Distopia tecnológica do capital? (Parte 1)

Lucas Marques, de Campinas
Roberto Parizotti / Fotos Públicas

A tecnologia desvela a atitude ativa do homem em relação à natureza, o processo imediato de produção de sua vida e, com isso, também de suas condições sociais de vida e das concepções espirituais que dela decorrem (MARX, 2011, p. 446)

Introdução

    Na virada do século XX para o XXI muito se discutia sobre as grandes transformações tecnológicas com o surgimento da internet e a disseminação dos computadores nas diversas esferas da vida social. Havia quem apostasse num certo potencial emancipatório dessas novas tecnologias (sendo Castells um dos principais expoentes de uma suposta “volta da autonomia do trabalho”). 

    Nos dias atuais, longe de uma utopia tecnológica, parecemos imersos em uma verdadeira distopia tecnológica: degradação das relações de trabalho, ampliação do desemprego estrutural, terceirização, privatização de serviços públicos, mercadorização de relações que antes não estavam subsumidas ao mercado.  Mas como chegamos até aqui, qual a dinâmica desse processo? Quais as consequências da transformação tecnológica para o mundo do trabalho?

    Mais do que isso, diante da crise pandêmica, com ampliação do trabalho remoto online e da importância crescente do trabalho a partir das plataformas de aplicativo, é possível falar em aprofundamento de dinâmicas que já estavam presentes no capitalismo do século XXI? 

    Por fim, todas essas transformações tem um impacto profundo na classe trabalhadora contemporânea, Ricardo Antunes fala em uma “nova morfologia da classe trabalhadora”. Quem é essa nova classe trabalhadora, cada dia mais feminina e racializada? Qual a centralidade da classe-que-vive-do-trabalho para a transformação social? Quais as suas formas de luta e resistência?
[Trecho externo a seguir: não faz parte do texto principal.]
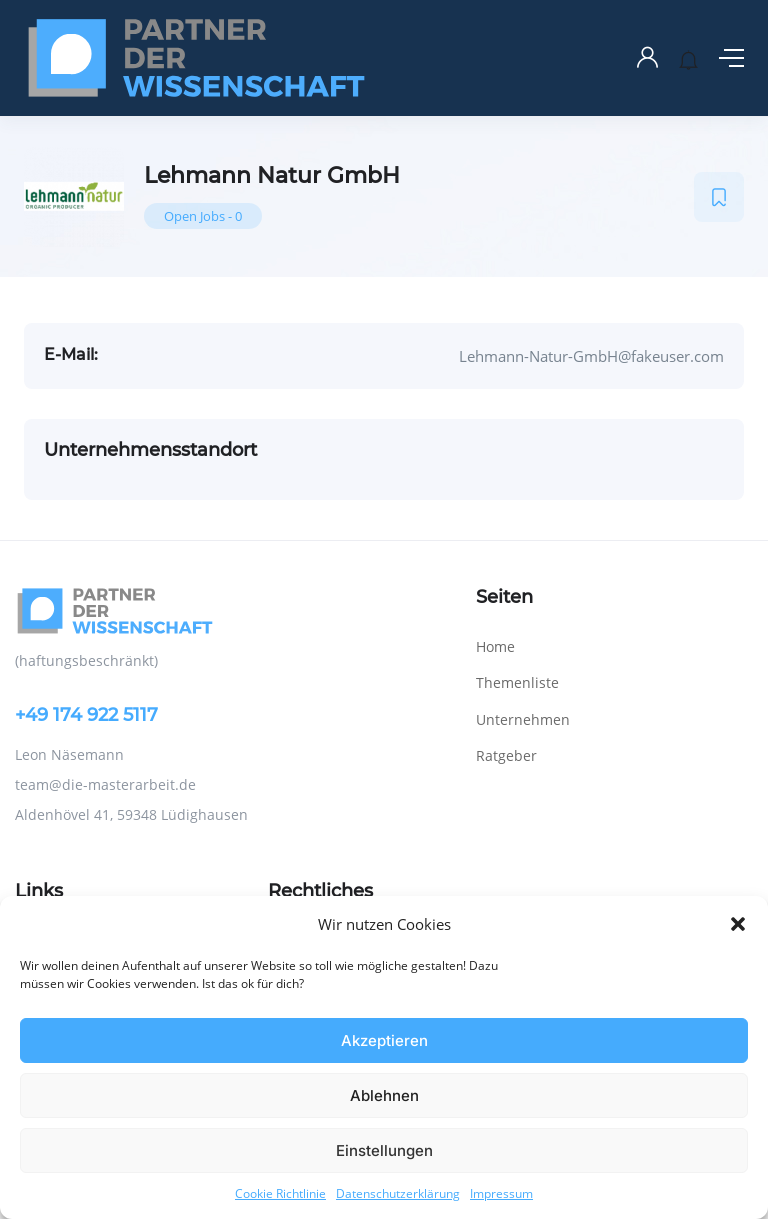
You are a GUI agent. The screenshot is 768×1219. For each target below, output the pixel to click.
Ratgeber (506, 755)
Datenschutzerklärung (398, 1193)
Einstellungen (384, 1150)
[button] (738, 924)
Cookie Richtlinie (280, 1193)
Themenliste (517, 682)
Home (495, 646)
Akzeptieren (384, 1040)
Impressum (501, 1193)
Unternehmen (523, 719)
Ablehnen (384, 1095)
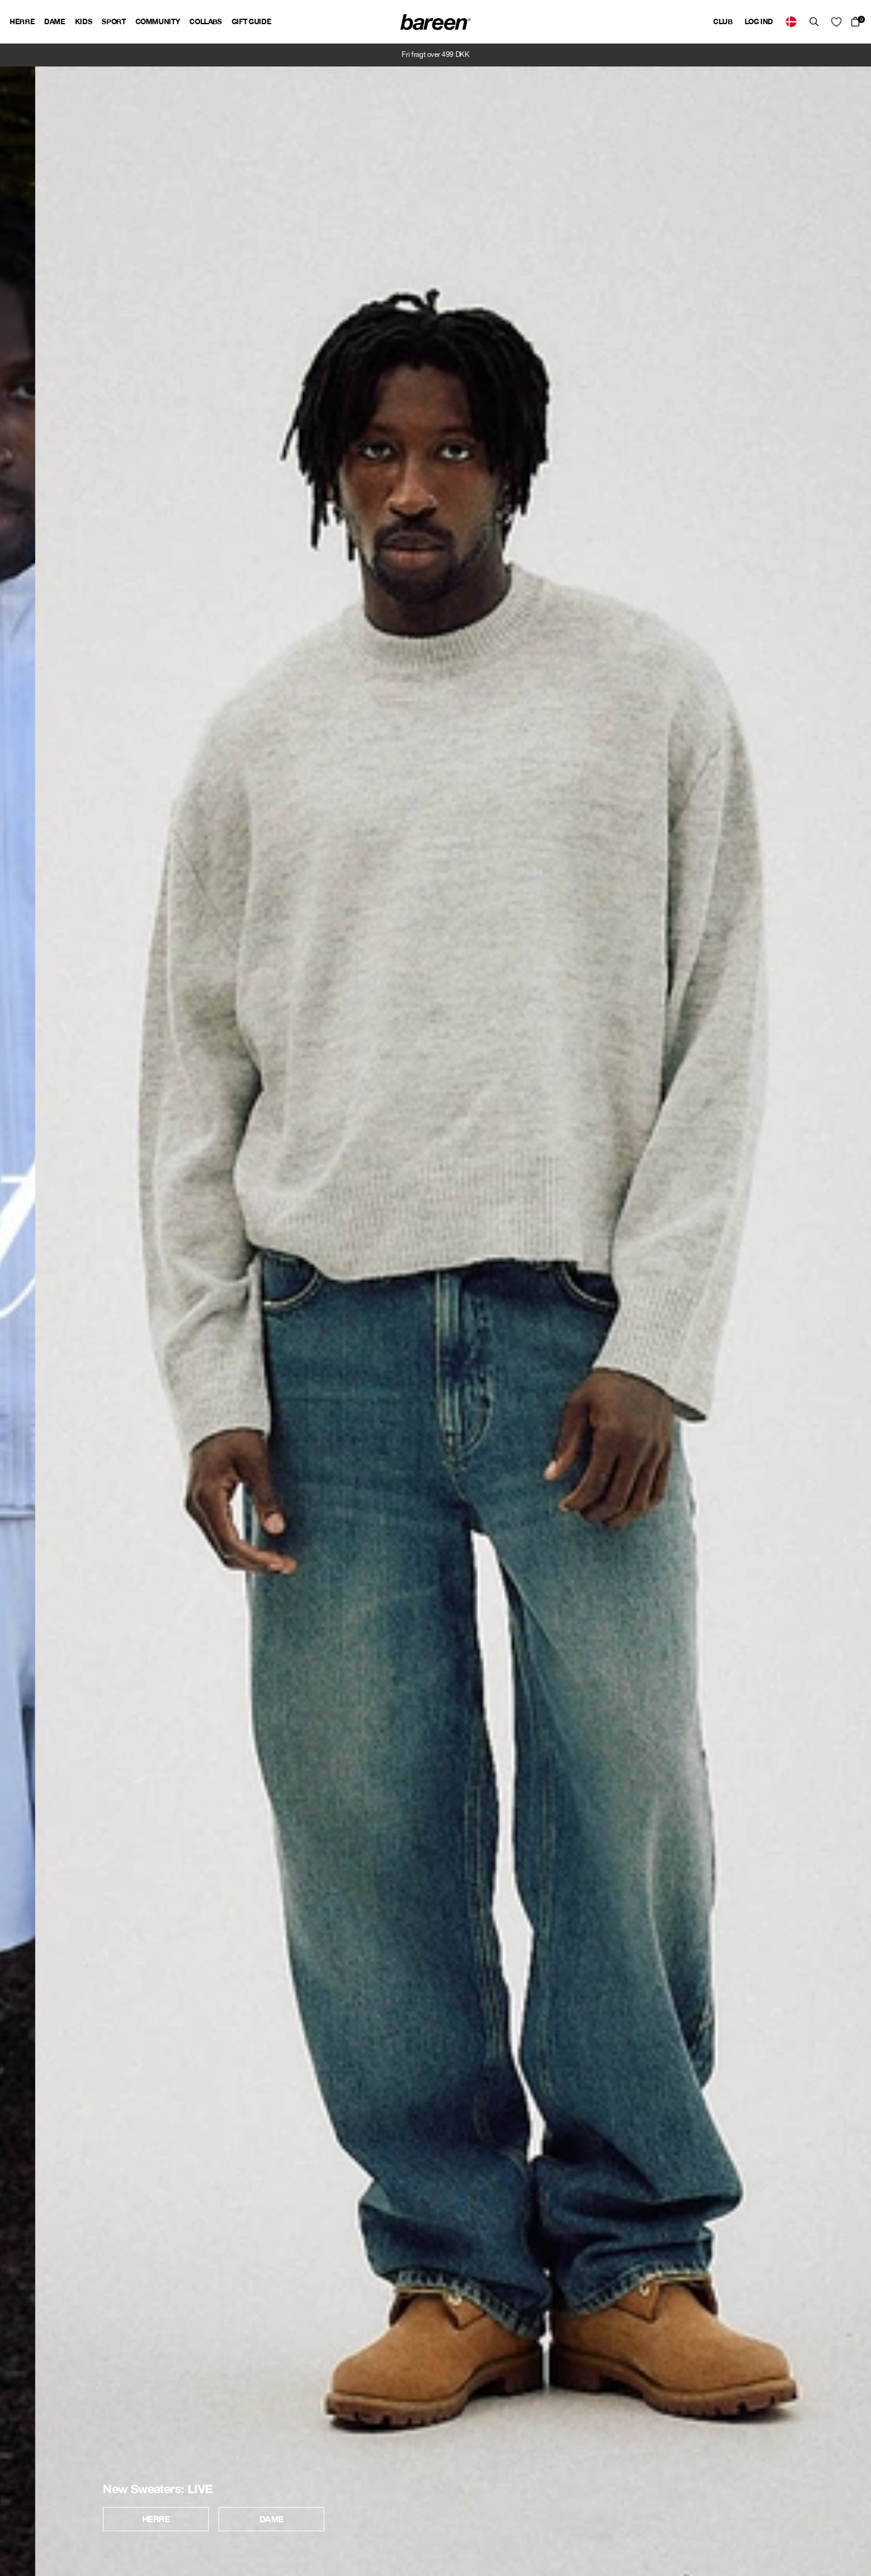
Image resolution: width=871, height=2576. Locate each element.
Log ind (759, 21)
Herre (22, 21)
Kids (84, 21)
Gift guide (251, 21)
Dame (54, 21)
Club (722, 21)
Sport (113, 21)
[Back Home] (435, 22)
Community (157, 21)
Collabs (205, 21)
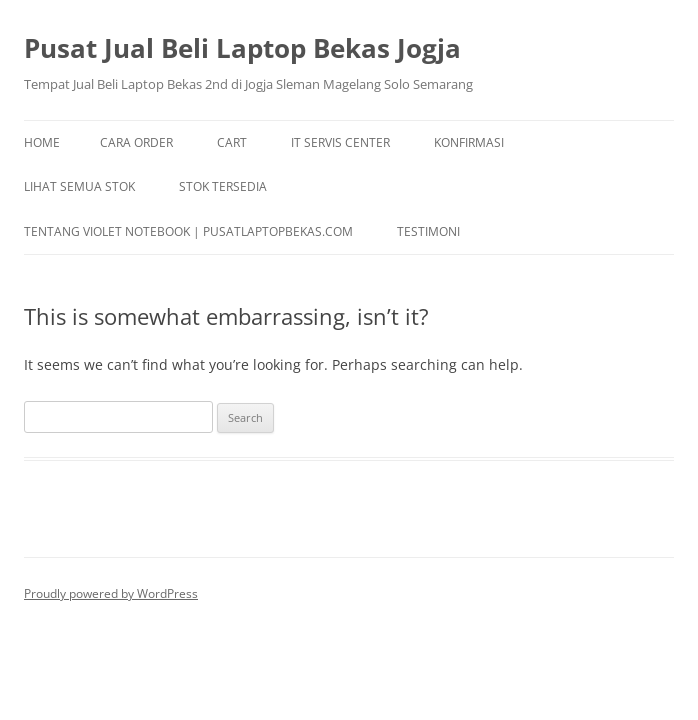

    Nessa série de artigos queremos levantar e explorar algumas dessas questões com base em estudos marxistas produzidos no último período. Longe de uma abordagem tecnicista, queremos entender como o dinamismo tecnológico tão característico do capitalismo engendra e reflete um conjunto amplo de relações sociais. Em tempos de #BrequeDosApps, é um esforço pontual e longe de ser suficiente, mas queremos que possa servir em alguma medida como contribuição para as elaborações dos revolucionários diante dos desafios colocados pelo século XXI.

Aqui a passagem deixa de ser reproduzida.